### Work item
From the line containing "Task: Tap the Reply all button" onward, retype each line of the entries below exactly, last line included.

Dataset records:
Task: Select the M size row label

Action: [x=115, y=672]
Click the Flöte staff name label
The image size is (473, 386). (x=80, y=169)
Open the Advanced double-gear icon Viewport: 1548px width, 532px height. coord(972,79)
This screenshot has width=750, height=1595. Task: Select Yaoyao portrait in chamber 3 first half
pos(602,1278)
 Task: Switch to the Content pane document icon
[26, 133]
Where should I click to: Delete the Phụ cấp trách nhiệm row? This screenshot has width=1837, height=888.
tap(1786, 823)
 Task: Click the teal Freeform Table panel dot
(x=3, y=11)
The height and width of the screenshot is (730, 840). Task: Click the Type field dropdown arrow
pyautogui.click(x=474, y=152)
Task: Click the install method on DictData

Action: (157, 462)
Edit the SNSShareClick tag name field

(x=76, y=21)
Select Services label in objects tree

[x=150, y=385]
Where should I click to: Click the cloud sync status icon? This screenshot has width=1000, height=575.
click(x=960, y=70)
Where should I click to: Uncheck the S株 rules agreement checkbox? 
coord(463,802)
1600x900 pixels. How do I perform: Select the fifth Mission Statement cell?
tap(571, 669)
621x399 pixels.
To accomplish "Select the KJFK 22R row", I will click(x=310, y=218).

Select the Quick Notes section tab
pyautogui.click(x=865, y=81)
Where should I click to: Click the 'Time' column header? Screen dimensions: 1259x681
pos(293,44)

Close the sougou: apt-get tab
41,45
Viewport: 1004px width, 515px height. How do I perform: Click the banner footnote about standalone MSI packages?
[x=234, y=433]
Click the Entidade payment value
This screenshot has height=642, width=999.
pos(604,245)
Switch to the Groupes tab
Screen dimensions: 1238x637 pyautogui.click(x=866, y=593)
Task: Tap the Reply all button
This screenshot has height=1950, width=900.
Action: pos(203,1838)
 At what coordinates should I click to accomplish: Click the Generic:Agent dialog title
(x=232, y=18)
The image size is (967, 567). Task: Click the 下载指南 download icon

### Your solution
Task: Tap the Reply all button
This screenshot has height=1950, width=900.
Action: pos(203,1838)
 At what coordinates should I click to accomplish: Click the Generic:Agent dialog title
(x=232, y=18)
The image size is (967, 567). Task: Click the 下载指南 download icon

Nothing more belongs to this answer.